Product Names and Trademarks

Do not translate trademarks held by Evernote or other companies and organizations. Examples include: Microsoft, Windows, Windows Mobile, Apple, Mac OS, iPhone, RIM, BlackBerry, Google, Palm Pre, Evernote, and numerous others. Be sure to observe all trademark usage requirements, which can usually be found on company websites.
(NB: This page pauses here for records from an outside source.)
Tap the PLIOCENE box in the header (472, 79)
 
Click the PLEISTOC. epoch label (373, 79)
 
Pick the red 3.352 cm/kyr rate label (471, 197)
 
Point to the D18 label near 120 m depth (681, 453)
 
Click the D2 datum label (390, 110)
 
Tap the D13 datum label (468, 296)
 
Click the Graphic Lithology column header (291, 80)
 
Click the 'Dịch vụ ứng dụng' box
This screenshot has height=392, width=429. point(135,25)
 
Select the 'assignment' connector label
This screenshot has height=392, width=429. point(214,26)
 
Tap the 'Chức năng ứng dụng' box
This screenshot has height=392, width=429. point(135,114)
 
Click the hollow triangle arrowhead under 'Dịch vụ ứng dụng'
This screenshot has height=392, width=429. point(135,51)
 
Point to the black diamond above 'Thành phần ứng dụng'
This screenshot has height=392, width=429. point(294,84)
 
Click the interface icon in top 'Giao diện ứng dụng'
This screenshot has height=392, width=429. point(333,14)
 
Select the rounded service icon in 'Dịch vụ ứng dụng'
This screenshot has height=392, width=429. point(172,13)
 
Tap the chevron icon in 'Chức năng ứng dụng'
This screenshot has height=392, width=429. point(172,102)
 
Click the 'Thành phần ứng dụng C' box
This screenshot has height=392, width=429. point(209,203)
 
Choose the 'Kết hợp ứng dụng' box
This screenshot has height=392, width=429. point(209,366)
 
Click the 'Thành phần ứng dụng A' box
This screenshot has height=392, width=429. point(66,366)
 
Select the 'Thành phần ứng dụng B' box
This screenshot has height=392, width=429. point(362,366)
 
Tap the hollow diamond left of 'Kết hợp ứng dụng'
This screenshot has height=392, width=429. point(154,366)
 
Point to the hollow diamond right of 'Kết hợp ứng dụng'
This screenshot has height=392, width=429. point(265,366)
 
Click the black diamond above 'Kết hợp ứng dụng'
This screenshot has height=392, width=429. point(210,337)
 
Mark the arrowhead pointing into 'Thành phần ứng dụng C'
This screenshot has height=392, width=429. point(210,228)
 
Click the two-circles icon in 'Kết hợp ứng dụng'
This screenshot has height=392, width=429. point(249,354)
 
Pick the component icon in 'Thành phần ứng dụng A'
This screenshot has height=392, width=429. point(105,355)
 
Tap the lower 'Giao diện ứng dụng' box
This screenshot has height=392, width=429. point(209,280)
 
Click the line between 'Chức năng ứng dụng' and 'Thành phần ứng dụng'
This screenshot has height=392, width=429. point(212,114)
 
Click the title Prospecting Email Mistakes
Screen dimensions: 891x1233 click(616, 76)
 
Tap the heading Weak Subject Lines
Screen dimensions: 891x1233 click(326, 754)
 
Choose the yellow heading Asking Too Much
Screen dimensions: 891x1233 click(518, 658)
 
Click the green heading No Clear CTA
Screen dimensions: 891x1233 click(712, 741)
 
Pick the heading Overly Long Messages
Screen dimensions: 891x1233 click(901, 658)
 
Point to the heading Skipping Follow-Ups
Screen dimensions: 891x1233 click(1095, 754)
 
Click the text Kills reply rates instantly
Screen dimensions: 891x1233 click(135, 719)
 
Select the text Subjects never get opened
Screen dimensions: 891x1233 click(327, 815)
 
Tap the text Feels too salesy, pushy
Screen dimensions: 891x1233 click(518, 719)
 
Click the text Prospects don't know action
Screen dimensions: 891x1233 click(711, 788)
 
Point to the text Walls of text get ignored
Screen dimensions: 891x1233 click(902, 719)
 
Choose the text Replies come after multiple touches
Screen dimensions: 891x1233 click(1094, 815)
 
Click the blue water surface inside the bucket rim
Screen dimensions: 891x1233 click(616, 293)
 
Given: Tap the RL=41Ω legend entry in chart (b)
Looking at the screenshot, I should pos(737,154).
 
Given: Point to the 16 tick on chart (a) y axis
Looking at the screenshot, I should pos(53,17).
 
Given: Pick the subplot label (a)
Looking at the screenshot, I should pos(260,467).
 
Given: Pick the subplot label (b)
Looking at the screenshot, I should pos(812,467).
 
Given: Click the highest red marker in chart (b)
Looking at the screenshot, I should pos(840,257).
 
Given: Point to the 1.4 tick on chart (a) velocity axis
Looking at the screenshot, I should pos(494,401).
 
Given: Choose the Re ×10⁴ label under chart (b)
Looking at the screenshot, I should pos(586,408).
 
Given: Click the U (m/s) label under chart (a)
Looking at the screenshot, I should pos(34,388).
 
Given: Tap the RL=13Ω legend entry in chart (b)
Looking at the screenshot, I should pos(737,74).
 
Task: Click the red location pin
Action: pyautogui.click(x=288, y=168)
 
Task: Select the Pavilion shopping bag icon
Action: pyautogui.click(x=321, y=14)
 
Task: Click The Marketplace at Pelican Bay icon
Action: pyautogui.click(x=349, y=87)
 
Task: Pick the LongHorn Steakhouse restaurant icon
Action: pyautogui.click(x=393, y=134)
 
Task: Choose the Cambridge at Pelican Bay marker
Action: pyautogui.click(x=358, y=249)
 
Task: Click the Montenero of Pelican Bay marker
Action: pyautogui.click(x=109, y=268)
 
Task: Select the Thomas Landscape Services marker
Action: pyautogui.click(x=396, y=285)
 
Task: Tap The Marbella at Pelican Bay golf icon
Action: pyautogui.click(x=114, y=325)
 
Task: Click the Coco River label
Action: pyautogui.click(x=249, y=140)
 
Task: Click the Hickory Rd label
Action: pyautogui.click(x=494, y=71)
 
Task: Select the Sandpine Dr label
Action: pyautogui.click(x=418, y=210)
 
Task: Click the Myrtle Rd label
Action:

When you translate strings in our applications, we try to provide hints near the translatable string listing trademarks found in the string. When it comes to translating the names of Evernote software clients, you only need to translate the 'for' preposition, for example: in German, 'Evernote for Windows' will be translated as 'Evernote für Windows'.

Placeholders and Tags

Our software clients and website are built using different programming languages. Each language has its own placeholder formats used to substitute real values into messages. These placeholders must be preserved unless otherwise indicated. The same applies to HTML tags, which can be found in some strings. When you translate strings in our applications, we give hints about placeholders. Below are some examples of placeholder strings in different clients:

  1. Windows, Windows Mobile, iPhone: %s, %d, %i, %u, %%
  2. Mac: {0}, {1}, ..., @{0}, @{parameterName}
  3. iPhone: %1$i, nf#, s#, u#

Translating Accelerators

When translating captions for UI elements such as buttons, labels and menu items in Windows, Windows Mobile and Windows.Net applications, some characters can be marked as accelerators to ease keyboard navigation. Such characters always have "&" or "_" prefixes before them and will appear underlined in the user interface:

  • Windows and Windows Mobile example: &Cut; C&opy; &Paste will render as Cut, Copy, Paste
  • Sometimes in Windows we use "_" instead of "&": _Cut; C_opy; _Paste will render the same way: Cut, Copy, Paste

When choosing a character as an accelerator in your translated caption, please keep in mind that accelerators must be unique across a menu or submenu or in a dialog (or tab). You can look into other translations for that menu or dialog and see which accelerators are already used.